Tokyo Cap-and-Trade Cuts CO2 23% in Second Year
Tokyo’s cap-and-trade program has achieved a 23 percent reduction in emissions in its second year, according to a report published by the Tokyo Metropolitan Government (TMG).
The fiscal year 2011 report compiled GHG emissions reports, submitted by the end of November 2012, from 934 facilities. TMG found total emissions for 2011 were 7.22 million metric tons CO2, a 2.16 million reduction from base-year emissions, which were 9.38 million metric tons CO2.
Base-year emissions are the average emissions of three consecutive fiscal years selected between FY2002 and FY2007.
The 2011 emissions represent an additional 10-point reduction from 2010 emissions, which showed a 13 percent reduction from base-year emissions.
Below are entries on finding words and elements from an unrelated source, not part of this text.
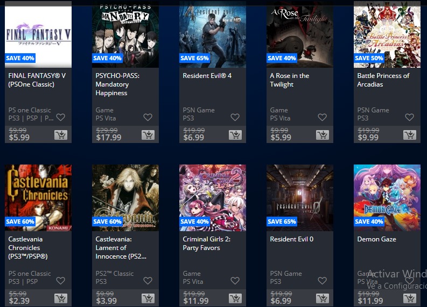
Task: View the Battle Princess of Arcadias cover art
Action: point(387,34)
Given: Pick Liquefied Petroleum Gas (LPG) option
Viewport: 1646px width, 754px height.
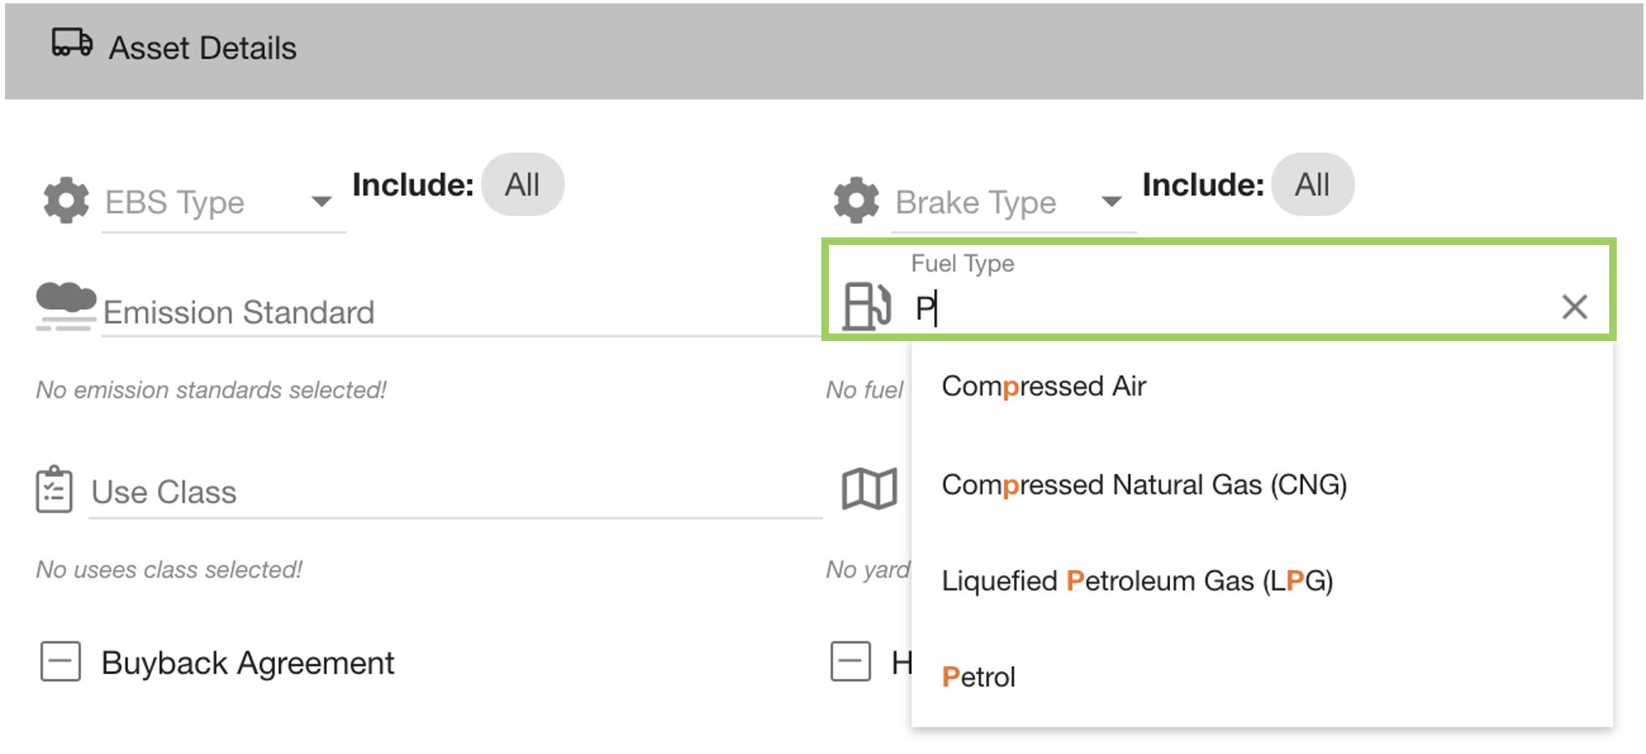Looking at the screenshot, I should point(1137,581).
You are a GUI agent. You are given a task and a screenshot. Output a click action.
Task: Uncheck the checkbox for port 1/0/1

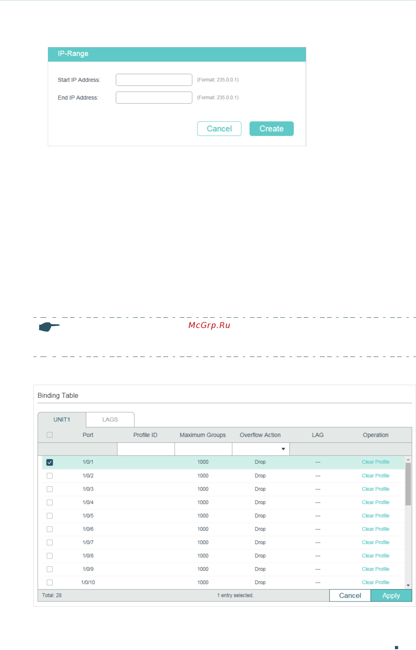point(50,462)
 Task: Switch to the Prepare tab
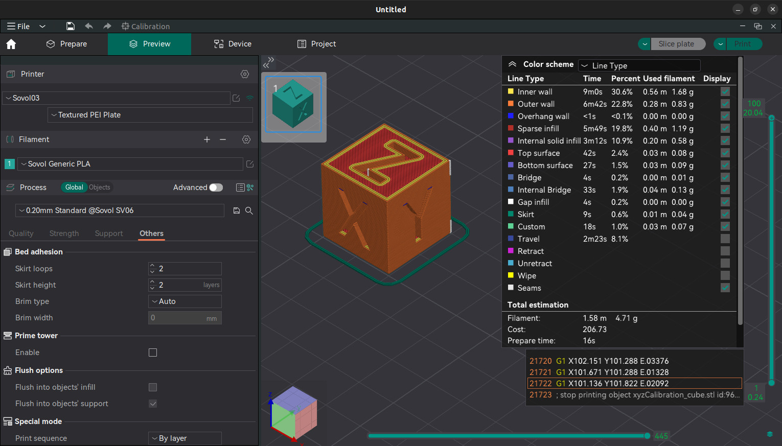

The TMG attributes much of the 2011 reduction to that year’s earthquake, which shut off power to many businesses.
At that point, the city already had an energy conservation system, imposed by the cap-and-trade program. Under the program, facilities with annual energy usage equivalent to 1,500 kL or more in crude oil equivalent are required to reduce energy-related CO2 emissions during a five-year compliance period from fiscal year 2010 through 2014. Office buildings must cut their emissions 8 percent, and factories and other industrial facilities must reduce their emissions 6 percent.
Owners of facilities covered by the cap-and-trade program must report their emissions to the TMG by the end of November every year.
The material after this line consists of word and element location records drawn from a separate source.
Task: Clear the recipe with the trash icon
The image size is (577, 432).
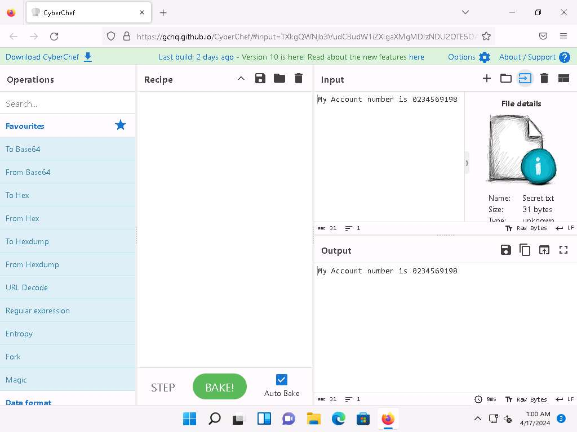Action: tap(299, 79)
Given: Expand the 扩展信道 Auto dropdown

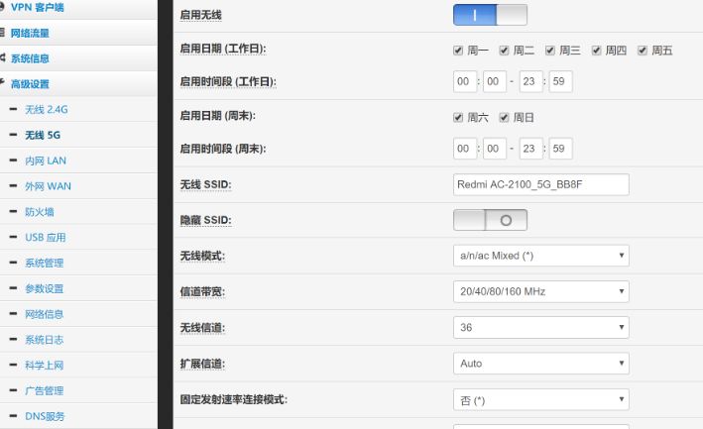Looking at the screenshot, I should click(541, 364).
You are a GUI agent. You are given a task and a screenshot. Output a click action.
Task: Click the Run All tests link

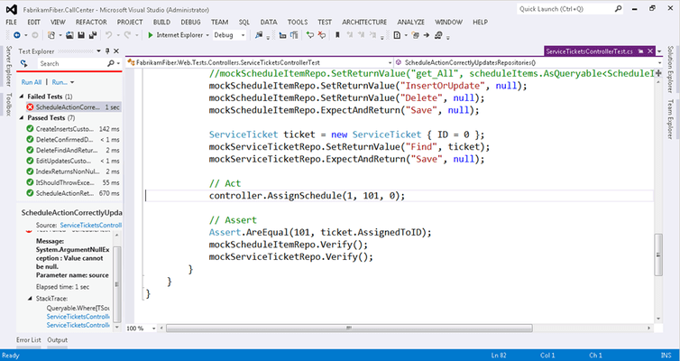32,81
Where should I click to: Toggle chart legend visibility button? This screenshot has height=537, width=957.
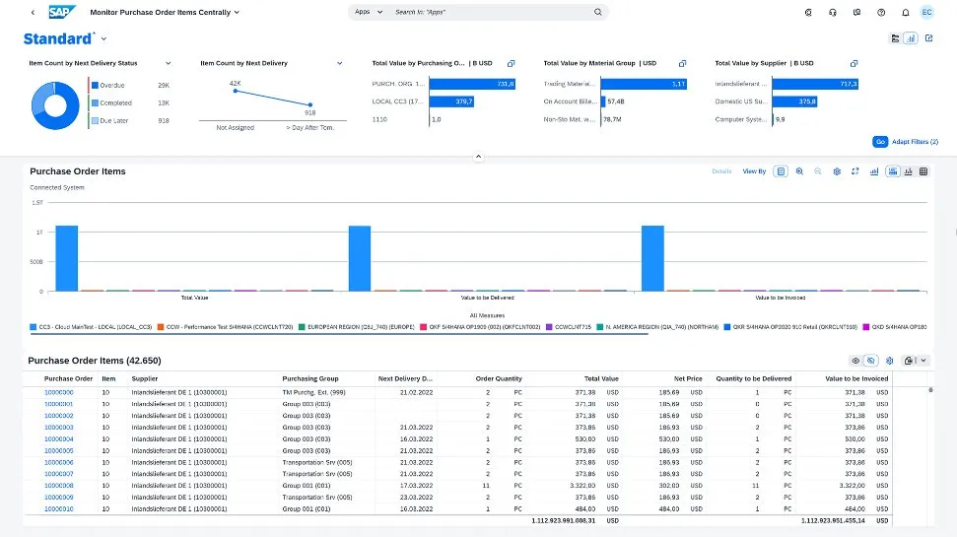[781, 171]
According to the TMG, in 2010, 64 percent of facilities reduced carbon emissions by more than was required (see chart). In 2011, the number increased to 93 percent, with 70 percent reducing more than 17 percent, the planned reduction obligation for the second compliance period from 2015 through 2019.
In other carbon trading news, last week the European Energy Exchange cancelled its scheduled auction of EU carbon credits. The unsold credits will be added to Germany’s next four auctions, the European Energy Exchange said.
Record-low bids from utilities, factories and banks forced the auction’s cancellation, Bloomberg reports.
The cancelled auction has added to the EU’s oversupply of carbon permits, and on Jan. 21, the European price of carbon hit a record low, falling below €4.8 ($6.39), the BBC reports.